[Collected data entries]

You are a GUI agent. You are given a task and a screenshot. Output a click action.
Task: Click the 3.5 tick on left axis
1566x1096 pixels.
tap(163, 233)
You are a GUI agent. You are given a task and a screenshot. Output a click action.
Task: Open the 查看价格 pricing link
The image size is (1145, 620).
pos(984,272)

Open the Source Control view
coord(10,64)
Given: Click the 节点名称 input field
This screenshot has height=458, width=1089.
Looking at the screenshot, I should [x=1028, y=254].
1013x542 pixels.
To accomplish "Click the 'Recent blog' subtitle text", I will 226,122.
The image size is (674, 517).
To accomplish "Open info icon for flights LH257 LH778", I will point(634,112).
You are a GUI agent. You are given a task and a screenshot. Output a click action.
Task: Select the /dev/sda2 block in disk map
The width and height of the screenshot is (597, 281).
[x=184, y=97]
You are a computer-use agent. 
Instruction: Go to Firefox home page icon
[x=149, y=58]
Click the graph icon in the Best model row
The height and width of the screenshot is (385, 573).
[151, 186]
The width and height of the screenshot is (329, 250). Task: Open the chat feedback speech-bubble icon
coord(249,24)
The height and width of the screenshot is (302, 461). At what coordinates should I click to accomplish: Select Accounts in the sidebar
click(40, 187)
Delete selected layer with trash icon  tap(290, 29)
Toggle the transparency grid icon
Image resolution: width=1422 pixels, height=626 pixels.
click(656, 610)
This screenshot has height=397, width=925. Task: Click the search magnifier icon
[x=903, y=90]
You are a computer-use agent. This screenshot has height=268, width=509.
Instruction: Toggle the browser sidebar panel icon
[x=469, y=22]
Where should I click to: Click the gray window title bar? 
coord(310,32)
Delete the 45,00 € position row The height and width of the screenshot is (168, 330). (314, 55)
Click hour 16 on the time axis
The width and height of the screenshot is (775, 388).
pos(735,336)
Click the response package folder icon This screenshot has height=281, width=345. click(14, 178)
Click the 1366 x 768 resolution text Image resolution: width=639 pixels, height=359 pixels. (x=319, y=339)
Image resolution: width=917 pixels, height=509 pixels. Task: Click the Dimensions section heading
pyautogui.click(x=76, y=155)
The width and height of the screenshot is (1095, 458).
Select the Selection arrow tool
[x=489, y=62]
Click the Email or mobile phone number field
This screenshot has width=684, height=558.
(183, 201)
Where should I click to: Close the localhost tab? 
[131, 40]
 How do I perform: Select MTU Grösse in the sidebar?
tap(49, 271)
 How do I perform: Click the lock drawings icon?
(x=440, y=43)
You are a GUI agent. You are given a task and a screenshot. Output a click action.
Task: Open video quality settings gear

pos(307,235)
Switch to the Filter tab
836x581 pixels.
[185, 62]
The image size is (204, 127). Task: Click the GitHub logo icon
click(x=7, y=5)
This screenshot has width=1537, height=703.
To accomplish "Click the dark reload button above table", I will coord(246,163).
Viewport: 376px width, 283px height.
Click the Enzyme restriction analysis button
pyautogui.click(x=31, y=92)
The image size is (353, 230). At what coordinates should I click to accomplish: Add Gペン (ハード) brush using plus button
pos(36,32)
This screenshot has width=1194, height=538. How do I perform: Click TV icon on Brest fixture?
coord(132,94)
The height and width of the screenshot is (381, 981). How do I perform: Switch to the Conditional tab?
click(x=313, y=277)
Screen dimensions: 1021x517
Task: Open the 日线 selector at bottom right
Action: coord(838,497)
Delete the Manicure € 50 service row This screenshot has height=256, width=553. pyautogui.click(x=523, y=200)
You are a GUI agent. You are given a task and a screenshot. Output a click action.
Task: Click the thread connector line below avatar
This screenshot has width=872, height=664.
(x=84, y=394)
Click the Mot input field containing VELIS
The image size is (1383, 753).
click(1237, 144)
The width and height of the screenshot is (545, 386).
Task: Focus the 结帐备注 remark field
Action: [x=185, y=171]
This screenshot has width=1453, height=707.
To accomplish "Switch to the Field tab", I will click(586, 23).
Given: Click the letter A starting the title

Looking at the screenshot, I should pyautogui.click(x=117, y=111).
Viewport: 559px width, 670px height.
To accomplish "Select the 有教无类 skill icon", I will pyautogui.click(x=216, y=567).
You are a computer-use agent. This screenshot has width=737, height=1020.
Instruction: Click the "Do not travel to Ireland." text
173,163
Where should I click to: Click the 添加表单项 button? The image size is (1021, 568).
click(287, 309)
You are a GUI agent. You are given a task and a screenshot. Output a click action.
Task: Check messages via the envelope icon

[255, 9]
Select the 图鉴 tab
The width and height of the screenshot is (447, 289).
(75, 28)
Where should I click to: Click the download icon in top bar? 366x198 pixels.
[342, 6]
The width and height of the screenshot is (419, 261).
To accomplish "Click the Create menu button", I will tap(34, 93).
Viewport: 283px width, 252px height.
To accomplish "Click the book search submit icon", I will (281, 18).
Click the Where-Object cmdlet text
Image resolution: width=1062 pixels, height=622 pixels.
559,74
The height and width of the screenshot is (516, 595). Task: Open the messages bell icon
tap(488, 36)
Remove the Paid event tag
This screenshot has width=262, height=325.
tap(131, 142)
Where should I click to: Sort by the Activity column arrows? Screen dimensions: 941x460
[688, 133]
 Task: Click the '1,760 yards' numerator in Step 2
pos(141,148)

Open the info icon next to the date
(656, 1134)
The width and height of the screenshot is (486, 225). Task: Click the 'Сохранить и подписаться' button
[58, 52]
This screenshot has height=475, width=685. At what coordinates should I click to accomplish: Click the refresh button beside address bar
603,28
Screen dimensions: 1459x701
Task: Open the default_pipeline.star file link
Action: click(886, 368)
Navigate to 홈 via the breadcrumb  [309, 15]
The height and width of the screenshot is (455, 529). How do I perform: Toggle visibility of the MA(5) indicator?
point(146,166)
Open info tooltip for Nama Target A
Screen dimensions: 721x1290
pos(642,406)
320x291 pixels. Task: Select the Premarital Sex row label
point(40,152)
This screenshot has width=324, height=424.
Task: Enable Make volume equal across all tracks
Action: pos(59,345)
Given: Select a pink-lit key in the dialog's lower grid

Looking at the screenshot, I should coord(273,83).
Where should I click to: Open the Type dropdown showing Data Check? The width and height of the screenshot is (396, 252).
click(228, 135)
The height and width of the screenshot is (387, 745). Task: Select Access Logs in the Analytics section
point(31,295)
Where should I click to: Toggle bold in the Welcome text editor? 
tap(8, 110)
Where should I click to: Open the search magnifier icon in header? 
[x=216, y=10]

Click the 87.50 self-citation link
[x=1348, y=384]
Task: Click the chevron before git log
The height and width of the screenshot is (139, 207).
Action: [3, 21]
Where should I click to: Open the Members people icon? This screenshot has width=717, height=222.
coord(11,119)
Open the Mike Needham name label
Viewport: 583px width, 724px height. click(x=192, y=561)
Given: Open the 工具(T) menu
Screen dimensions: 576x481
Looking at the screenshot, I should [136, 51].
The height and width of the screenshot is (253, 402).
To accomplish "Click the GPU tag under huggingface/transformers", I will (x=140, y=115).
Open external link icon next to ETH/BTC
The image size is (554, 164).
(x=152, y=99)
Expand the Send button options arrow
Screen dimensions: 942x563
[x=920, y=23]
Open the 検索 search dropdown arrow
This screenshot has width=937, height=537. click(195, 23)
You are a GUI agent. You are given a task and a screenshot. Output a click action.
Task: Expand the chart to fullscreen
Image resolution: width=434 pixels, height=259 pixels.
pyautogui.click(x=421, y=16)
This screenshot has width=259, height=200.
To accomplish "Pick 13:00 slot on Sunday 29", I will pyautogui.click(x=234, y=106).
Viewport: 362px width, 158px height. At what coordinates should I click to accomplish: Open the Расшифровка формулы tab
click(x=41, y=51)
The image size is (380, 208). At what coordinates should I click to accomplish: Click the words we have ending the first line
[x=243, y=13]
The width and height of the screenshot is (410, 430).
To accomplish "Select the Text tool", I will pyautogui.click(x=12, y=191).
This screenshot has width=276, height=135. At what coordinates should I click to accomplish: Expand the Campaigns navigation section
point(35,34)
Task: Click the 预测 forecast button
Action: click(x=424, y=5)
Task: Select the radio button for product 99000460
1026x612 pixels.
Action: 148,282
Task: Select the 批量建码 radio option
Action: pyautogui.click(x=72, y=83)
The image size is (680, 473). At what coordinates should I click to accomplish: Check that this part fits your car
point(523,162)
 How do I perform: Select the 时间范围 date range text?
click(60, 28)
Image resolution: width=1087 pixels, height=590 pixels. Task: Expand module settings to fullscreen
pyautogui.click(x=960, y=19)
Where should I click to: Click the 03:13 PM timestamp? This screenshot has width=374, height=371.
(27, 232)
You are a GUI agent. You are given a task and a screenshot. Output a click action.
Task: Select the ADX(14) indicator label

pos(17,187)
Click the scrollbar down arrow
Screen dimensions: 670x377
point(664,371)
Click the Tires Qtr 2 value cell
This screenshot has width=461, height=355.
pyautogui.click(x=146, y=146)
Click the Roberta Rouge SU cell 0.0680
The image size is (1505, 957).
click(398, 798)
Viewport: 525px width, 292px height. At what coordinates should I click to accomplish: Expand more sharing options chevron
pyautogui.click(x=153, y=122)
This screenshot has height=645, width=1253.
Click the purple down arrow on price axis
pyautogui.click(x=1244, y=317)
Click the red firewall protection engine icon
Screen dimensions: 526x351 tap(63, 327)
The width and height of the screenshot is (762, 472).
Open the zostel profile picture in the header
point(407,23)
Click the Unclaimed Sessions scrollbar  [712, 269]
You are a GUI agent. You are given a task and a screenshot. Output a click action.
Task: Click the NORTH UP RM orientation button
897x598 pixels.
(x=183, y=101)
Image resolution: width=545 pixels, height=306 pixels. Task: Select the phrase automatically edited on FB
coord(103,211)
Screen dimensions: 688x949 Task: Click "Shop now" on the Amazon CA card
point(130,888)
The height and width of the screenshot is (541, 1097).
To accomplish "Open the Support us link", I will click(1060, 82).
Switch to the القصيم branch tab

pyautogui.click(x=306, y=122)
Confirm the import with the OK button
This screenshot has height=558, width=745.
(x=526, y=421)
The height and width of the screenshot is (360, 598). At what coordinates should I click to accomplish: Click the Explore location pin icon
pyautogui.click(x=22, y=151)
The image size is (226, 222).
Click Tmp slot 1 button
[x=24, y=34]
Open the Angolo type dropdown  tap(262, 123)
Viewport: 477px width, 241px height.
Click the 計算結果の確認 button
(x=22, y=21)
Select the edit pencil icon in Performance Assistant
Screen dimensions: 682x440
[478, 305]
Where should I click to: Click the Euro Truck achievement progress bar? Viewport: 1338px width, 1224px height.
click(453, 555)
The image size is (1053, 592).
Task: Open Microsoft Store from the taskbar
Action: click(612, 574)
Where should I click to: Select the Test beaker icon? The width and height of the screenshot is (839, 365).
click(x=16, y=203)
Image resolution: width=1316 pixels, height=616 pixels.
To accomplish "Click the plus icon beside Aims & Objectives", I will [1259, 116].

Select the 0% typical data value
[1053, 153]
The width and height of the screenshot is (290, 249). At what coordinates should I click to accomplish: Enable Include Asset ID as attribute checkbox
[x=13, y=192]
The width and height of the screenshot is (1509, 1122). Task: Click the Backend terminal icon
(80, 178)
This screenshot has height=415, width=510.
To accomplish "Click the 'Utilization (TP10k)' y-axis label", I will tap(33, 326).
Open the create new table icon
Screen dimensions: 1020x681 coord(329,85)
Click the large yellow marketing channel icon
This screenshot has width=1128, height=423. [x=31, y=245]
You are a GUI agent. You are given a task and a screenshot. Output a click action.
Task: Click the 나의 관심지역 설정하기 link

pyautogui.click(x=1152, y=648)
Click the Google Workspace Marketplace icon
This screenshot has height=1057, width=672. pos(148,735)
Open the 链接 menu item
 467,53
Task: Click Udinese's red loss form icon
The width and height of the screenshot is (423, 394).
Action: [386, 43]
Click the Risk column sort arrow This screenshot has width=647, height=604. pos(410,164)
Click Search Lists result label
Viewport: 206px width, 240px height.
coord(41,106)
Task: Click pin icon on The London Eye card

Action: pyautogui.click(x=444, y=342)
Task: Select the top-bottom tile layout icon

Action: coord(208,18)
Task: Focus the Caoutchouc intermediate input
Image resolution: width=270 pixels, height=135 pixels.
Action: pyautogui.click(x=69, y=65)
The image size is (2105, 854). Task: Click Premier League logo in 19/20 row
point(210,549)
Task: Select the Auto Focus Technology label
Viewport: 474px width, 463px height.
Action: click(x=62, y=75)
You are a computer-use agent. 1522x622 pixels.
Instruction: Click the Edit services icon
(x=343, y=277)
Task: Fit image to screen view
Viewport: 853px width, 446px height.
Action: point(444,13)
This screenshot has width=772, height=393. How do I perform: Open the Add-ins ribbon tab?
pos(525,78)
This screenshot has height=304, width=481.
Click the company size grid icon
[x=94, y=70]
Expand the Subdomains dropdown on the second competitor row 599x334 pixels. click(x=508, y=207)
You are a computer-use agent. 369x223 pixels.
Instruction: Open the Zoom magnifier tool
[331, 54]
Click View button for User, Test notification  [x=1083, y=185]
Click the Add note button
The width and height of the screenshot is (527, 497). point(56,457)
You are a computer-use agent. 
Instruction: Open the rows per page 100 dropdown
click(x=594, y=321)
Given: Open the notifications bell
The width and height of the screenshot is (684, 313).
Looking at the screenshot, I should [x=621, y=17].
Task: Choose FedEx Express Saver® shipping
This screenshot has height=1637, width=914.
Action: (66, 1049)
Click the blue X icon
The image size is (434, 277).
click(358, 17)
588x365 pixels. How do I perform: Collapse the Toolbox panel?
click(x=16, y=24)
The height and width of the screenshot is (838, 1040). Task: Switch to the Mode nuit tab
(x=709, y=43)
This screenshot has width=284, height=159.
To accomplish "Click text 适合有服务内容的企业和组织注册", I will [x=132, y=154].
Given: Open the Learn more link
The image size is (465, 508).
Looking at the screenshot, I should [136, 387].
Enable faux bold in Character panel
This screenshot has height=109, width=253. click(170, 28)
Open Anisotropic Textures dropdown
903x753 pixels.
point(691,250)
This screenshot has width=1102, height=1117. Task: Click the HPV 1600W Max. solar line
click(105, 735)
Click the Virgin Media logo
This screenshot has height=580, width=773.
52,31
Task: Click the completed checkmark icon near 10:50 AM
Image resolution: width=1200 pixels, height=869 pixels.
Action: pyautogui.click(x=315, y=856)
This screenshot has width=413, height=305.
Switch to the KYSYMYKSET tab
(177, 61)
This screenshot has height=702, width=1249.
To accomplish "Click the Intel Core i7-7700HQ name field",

### YOUR INSTRUCTIONS:
Give the number of lines above that contain "scrollbar", and nothing more.

### YOUR SOLUTION:
2